[Material to process]
== Segment start ==
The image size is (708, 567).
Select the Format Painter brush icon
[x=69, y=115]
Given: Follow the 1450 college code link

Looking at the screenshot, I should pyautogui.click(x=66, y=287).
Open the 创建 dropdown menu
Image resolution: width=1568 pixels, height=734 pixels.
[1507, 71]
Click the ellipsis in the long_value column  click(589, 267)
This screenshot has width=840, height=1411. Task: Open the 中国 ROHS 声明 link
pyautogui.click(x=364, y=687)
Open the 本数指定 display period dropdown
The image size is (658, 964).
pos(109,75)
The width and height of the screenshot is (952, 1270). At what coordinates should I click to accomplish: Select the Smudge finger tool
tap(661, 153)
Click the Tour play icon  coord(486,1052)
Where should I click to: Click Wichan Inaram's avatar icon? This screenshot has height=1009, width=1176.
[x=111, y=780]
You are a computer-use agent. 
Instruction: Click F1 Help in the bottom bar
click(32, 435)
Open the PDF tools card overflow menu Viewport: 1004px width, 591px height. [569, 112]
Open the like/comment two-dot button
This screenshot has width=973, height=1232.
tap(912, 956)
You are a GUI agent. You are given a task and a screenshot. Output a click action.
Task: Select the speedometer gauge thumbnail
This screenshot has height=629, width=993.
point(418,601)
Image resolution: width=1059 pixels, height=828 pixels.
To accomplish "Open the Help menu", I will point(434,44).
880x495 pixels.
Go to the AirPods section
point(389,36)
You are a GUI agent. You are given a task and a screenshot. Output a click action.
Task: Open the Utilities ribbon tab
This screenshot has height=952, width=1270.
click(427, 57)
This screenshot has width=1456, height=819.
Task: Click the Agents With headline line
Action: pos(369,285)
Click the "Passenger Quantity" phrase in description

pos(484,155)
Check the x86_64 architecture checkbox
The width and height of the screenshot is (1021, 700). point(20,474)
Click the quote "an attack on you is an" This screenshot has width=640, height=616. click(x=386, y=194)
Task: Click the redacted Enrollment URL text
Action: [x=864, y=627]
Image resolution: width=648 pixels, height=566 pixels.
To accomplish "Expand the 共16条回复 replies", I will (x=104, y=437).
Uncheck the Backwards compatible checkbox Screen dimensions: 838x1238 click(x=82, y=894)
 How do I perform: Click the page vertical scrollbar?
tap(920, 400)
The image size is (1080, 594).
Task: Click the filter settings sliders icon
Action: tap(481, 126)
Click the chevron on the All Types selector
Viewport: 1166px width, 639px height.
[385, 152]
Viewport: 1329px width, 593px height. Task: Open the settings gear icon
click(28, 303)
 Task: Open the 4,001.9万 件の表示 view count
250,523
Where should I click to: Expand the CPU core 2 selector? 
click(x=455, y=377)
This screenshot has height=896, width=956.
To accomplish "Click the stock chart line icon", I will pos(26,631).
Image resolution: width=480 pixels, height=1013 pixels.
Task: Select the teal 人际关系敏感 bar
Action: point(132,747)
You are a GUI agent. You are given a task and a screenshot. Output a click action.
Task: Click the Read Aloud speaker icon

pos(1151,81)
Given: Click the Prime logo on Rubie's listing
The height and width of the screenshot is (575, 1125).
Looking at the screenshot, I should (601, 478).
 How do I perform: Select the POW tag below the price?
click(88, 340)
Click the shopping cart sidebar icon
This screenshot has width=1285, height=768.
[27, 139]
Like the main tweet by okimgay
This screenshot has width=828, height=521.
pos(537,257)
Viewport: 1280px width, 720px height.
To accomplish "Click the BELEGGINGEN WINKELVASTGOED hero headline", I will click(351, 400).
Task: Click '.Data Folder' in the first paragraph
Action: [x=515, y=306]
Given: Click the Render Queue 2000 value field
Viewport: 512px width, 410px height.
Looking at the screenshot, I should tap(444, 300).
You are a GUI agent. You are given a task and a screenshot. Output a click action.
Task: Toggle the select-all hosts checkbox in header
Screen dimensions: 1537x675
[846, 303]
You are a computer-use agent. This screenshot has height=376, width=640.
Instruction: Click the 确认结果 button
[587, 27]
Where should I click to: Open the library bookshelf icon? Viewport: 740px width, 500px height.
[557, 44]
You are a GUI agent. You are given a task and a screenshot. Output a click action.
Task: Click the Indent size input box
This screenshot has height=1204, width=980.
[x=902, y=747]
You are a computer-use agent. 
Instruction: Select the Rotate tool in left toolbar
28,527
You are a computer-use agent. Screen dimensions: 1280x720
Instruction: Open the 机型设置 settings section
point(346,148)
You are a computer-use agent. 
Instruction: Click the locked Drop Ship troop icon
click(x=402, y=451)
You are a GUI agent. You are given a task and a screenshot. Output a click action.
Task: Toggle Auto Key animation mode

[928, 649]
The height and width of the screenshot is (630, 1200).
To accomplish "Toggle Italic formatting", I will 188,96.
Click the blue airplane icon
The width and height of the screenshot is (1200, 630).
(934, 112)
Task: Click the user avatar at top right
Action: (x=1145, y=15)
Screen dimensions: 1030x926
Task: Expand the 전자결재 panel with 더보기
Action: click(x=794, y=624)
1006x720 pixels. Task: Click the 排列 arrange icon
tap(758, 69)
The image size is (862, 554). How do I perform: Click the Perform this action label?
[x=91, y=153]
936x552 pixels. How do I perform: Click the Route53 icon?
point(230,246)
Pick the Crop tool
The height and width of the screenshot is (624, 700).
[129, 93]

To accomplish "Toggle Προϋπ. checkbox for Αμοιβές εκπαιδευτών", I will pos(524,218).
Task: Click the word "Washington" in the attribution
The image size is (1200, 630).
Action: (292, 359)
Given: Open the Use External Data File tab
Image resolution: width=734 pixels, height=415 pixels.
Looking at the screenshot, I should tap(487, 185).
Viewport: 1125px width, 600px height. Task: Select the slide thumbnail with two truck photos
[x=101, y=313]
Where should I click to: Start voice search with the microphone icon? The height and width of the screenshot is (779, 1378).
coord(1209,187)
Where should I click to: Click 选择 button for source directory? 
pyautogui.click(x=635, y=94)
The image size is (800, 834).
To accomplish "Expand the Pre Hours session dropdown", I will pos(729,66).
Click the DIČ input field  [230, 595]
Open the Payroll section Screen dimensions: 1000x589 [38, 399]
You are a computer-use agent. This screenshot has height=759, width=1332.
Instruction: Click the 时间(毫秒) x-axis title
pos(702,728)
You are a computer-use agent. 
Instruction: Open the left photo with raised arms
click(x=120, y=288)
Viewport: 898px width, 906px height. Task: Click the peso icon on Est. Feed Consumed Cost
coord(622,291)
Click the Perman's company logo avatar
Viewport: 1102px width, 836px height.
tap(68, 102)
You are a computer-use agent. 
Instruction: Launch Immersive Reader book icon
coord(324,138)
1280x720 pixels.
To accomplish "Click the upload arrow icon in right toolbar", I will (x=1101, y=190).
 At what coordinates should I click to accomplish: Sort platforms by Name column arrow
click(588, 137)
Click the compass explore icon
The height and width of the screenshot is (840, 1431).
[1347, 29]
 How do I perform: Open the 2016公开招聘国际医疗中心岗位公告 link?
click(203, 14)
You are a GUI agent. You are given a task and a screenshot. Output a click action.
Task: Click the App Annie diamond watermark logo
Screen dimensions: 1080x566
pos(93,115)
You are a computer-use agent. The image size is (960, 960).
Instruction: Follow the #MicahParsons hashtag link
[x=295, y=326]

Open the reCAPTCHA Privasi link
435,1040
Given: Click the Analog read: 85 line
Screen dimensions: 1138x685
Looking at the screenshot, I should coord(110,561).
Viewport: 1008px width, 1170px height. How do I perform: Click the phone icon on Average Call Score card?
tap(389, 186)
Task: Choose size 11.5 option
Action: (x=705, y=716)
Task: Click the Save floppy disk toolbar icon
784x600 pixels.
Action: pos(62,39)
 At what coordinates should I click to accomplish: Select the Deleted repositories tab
== Segment end ==
[Exercise brief]
Each entry above is to be returned exactly as given.

[Response to the task]
The image size is (708, 567).
Select the Format Painter brush icon
[x=69, y=115]
Given: Follow the 1450 college code link

Looking at the screenshot, I should pyautogui.click(x=66, y=287).
Open the 创建 dropdown menu
Image resolution: width=1568 pixels, height=734 pixels.
[1507, 71]
Click the ellipsis in the long_value column  click(589, 267)
This screenshot has width=840, height=1411. Task: Open the 中国 ROHS 声明 link
pyautogui.click(x=364, y=687)
Open the 本数指定 display period dropdown
The image size is (658, 964).
pos(109,75)
The width and height of the screenshot is (952, 1270). At what coordinates should I click to accomplish: Select the Smudge finger tool
tap(661, 153)
Click the Tour play icon  coord(486,1052)
Where should I click to: Click Wichan Inaram's avatar icon? This screenshot has height=1009, width=1176.
[x=111, y=780]
You are a computer-use agent. 
Instruction: Click F1 Help in the bottom bar
click(32, 435)
Open the PDF tools card overflow menu Viewport: 1004px width, 591px height. [569, 112]
Open the like/comment two-dot button
This screenshot has width=973, height=1232.
tap(912, 956)
You are a GUI agent. You are given a task and a screenshot. Output a click action.
Task: Select the speedometer gauge thumbnail
This screenshot has height=629, width=993.
point(418,601)
Image resolution: width=1059 pixels, height=828 pixels.
To accomplish "Open the Help menu", I will point(434,44).
880x495 pixels.
Go to the AirPods section
point(389,36)
You are a GUI agent. You are given a task and a screenshot. Output a click action.
Task: Open the Utilities ribbon tab
This screenshot has height=952, width=1270.
click(427, 57)
This screenshot has width=1456, height=819.
Task: Click the Agents With headline line
Action: pos(369,285)
Click the "Passenger Quantity" phrase in description

pos(484,155)
Check the x86_64 architecture checkbox
The width and height of the screenshot is (1021, 700). point(20,474)
Click the quote "an attack on you is an" This screenshot has width=640, height=616. click(x=386, y=194)
Task: Click the redacted Enrollment URL text
Action: [x=864, y=627]
Image resolution: width=648 pixels, height=566 pixels.
To accomplish "Expand the 共16条回复 replies", I will (x=104, y=437).
Uncheck the Backwards compatible checkbox Screen dimensions: 838x1238 click(x=82, y=894)
 How do I perform: Click the page vertical scrollbar?
tap(920, 400)
The image size is (1080, 594).
Task: Click the filter settings sliders icon
Action: tap(481, 126)
Click the chevron on the All Types selector
Viewport: 1166px width, 639px height.
[385, 152]
Viewport: 1329px width, 593px height. Task: Open the settings gear icon
click(28, 303)
 Task: Open the 4,001.9万 件の表示 view count
250,523
Where should I click to: Expand the CPU core 2 selector? 
click(x=455, y=377)
This screenshot has height=896, width=956.
To accomplish "Click the stock chart line icon", I will pos(26,631).
Image resolution: width=480 pixels, height=1013 pixels.
Task: Select the teal 人际关系敏感 bar
Action: point(132,747)
You are a GUI agent. You are given a task and a screenshot. Output a click action.
Task: Click the Read Aloud speaker icon

pos(1151,81)
Given: Click the Prime logo on Rubie's listing
The height and width of the screenshot is (575, 1125).
Looking at the screenshot, I should (601, 478).
 How do I perform: Select the POW tag below the price?
click(88, 340)
Click the shopping cart sidebar icon
This screenshot has width=1285, height=768.
[27, 139]
Like the main tweet by okimgay
This screenshot has width=828, height=521.
pos(537,257)
Viewport: 1280px width, 720px height.
To accomplish "Click the BELEGGINGEN WINKELVASTGOED hero headline", I will click(351, 400).
Task: Click '.Data Folder' in the first paragraph
Action: [x=515, y=306]
Given: Click the Render Queue 2000 value field
Viewport: 512px width, 410px height.
Looking at the screenshot, I should tap(444, 300).
You are a GUI agent. You are given a task and a screenshot. Output a click action.
Task: Toggle the select-all hosts checkbox in header
Screen dimensions: 1537x675
[846, 303]
You are a computer-use agent. This screenshot has height=376, width=640.
Instruction: Click the 确认结果 button
[587, 27]
Where should I click to: Open the library bookshelf icon? Viewport: 740px width, 500px height.
[557, 44]
You are a GUI agent. You are given a task and a screenshot. Output a click action.
Task: Click the Indent size input box
This screenshot has height=1204, width=980.
[x=902, y=747]
You are a computer-use agent. 
Instruction: Select the Rotate tool in left toolbar
28,527
You are a computer-use agent. Screen dimensions: 1280x720
Instruction: Open the 机型设置 settings section
point(346,148)
You are a computer-use agent. 
Instruction: Click the locked Drop Ship troop icon
click(x=402, y=451)
You are a GUI agent. You are given a task and a screenshot. Output a click action.
Task: Toggle Auto Key animation mode

[928, 649]
The height and width of the screenshot is (630, 1200).
To accomplish "Toggle Italic formatting", I will 188,96.
Click the blue airplane icon
The width and height of the screenshot is (1200, 630).
(934, 112)
Task: Click the user avatar at top right
Action: (x=1145, y=15)
Screen dimensions: 1030x926
Task: Expand the 전자결재 panel with 더보기
Action: click(x=794, y=624)
1006x720 pixels. Task: Click the 排列 arrange icon
tap(758, 69)
The image size is (862, 554). How do I perform: Click the Perform this action label?
[x=91, y=153]
936x552 pixels. How do I perform: Click the Route53 icon?
point(230,246)
Pick the Crop tool
The height and width of the screenshot is (624, 700).
[129, 93]

To accomplish "Toggle Προϋπ. checkbox for Αμοιβές εκπαιδευτών", I will pos(524,218).
Task: Click the word "Washington" in the attribution
The image size is (1200, 630).
Action: (292, 359)
Given: Open the Use External Data File tab
Image resolution: width=734 pixels, height=415 pixels.
Looking at the screenshot, I should tap(487, 185).
Viewport: 1125px width, 600px height. Task: Select the slide thumbnail with two truck photos
[x=101, y=313]
Where should I click to: Start voice search with the microphone icon? The height and width of the screenshot is (779, 1378).
coord(1209,187)
Where should I click to: Click 选择 button for source directory? 
pyautogui.click(x=635, y=94)
The image size is (800, 834).
To accomplish "Expand the Pre Hours session dropdown", I will pos(729,66).
Click the DIČ input field  [230, 595]
Open the Payroll section Screen dimensions: 1000x589 [38, 399]
You are a computer-use agent. This screenshot has height=759, width=1332.
Instruction: Click the 时间(毫秒) x-axis title
pos(702,728)
You are a computer-use agent. 
Instruction: Open the left photo with raised arms
click(x=120, y=288)
Viewport: 898px width, 906px height. Task: Click the peso icon on Est. Feed Consumed Cost
coord(622,291)
Click the Perman's company logo avatar
Viewport: 1102px width, 836px height.
tap(68, 102)
You are a computer-use agent. 
Instruction: Launch Immersive Reader book icon
coord(324,138)
1280x720 pixels.
To accomplish "Click the upload arrow icon in right toolbar", I will (x=1101, y=190).
 At what coordinates should I click to accomplish: Sort platforms by Name column arrow
click(588, 137)
Click the compass explore icon
The height and width of the screenshot is (840, 1431).
[1347, 29]
 How do I perform: Open the 2016公开招聘国际医疗中心岗位公告 link?
click(203, 14)
You are a GUI agent. You are given a task and a screenshot. Output a click action.
Task: Click the App Annie diamond watermark logo
Screen dimensions: 1080x566
pos(93,115)
You are a computer-use agent. The image size is (960, 960).
Instruction: Follow the #MicahParsons hashtag link
[x=295, y=326]

Open the reCAPTCHA Privasi link
435,1040
Given: Click the Analog read: 85 line
Screen dimensions: 1138x685
Looking at the screenshot, I should coord(110,561).
Viewport: 1008px width, 1170px height. How do I perform: Click the phone icon on Average Call Score card?
tap(389, 186)
Task: Choose size 11.5 option
Action: (x=705, y=716)
Task: Click the Save floppy disk toolbar icon
784x600 pixels.
Action: pos(62,39)
 At what coordinates should I click to accomplish: Select the Deleted repositories tab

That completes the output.